* [Assigned task] Please turn the paragraph of the tech support job review that begins "Good place to start your career" into a short bulleted list that keeps its main facts.
Passage to read Start Marker
Pros
- Good place to start your career, you will learn a lot in your first year - The team and supervisor are helpful and they will answer your questions so that you can improve - If you work weekends and night, there will be only 3-4 people and it's a very relax atmosphere to work in - Many different cases/support tickets, at level 1 you will work with Windows, Linux, cPanel, DNS, email issues, spam infection, etc etc.. - Salary has improved in the last year, if you are new to this career it's a good pay to start and you get a good raise if you are promoted to level 2 support
Cons
These are not flaws with the company, more like the challenging realities of a job as tech support. Read this and decide if this job is really for you or not. - shifts: 24/7 schedule and 6 week shift rotation (day/evening/night), the supervisor does their best to accomodate everyone's preference but sometimes you will get stuck with a 6am or night or weekend shift you don't want. If you prefer the normal 9 to 5 week job, you will find it difficult. - since this is a technical support job, you will face some "special" clients that have ridiculous expectation or do stupid things.. patience is essential, managing the client's expectations as well. - phone calls, if you do night shift be prepared to call a client in India to tell him that his server has been compromised by malware or rooted by chinese hackers and he needs to reinstall everything. - multi-tasking: be prepared to work on 2-3 different ticket at once, and be able to divide your attention between several tasks. The attitude in technical support promotes solving issues fast, and you will be expected to reply to a client within a 2-4 hour SLA. - Stress: the shift rotation, the "special" clients, and mistakes that you will make when you learn make this a difficult job to do for a long time, in my opinion. Physically, sitting in the chair for 10-hour shift, I had a lot of back pain and I gained 20 pounds in 1 year (make sure to adapt your diet and exercise habit, I did not and payed the price) - internal tools: since iWeb is an old company, a lot of the tools used internally and some of the services sold to clients are out-of-date and will never be updated. Expect to learn to work with some interesting software that has almost no documentation, you can only learn by asking the guy next to you who was there longer, or figure it out by yourself. I can't blame them for this, it's just the reality of a large company - it takes a long, long time to restructure and implement new tools and services because we cannot have any downtime.
Passage to read End Marker
Material shown Start Marker
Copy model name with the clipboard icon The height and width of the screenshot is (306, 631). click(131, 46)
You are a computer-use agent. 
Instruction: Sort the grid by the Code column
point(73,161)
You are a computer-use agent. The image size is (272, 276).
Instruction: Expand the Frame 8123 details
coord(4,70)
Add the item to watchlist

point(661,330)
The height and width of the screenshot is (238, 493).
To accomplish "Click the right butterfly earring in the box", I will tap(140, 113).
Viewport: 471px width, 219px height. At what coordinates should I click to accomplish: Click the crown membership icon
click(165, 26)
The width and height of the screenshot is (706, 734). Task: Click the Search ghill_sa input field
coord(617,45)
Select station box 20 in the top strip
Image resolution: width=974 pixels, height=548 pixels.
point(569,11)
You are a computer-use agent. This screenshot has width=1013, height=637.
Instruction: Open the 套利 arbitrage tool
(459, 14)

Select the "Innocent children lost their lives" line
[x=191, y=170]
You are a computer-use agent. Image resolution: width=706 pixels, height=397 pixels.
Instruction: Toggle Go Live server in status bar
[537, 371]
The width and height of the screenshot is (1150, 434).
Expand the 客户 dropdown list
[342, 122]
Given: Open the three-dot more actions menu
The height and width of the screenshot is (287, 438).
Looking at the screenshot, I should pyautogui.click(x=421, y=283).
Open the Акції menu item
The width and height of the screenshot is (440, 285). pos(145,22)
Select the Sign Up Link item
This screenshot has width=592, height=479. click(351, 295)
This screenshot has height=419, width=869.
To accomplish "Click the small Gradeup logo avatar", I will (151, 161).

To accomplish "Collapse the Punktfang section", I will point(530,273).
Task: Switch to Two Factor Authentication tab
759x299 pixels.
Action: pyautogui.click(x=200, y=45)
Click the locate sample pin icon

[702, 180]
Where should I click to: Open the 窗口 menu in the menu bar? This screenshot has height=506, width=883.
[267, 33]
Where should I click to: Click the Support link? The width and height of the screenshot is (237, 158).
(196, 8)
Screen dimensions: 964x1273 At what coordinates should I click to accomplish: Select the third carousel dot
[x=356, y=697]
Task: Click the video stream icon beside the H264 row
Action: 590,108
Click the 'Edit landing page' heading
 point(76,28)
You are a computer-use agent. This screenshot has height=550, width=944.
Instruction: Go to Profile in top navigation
Material shown End Marker
* [Reply to the exercise]
- A good place to start a career, with a lot to learn in the first year.
- The team and supervisor are helpful and answer questions so you can improve.
- Weekend and night shifts have only 3-4 people and a very relaxed atmosphere.
- There are many kinds of cases and support tickets. Level 1 covers Windows, Linux, cPanel, DNS, email issues, spam infection and more.
- Salary has improved in the last year. Starting pay is good for newcomers, and promotion to level 2 support brings a good raise.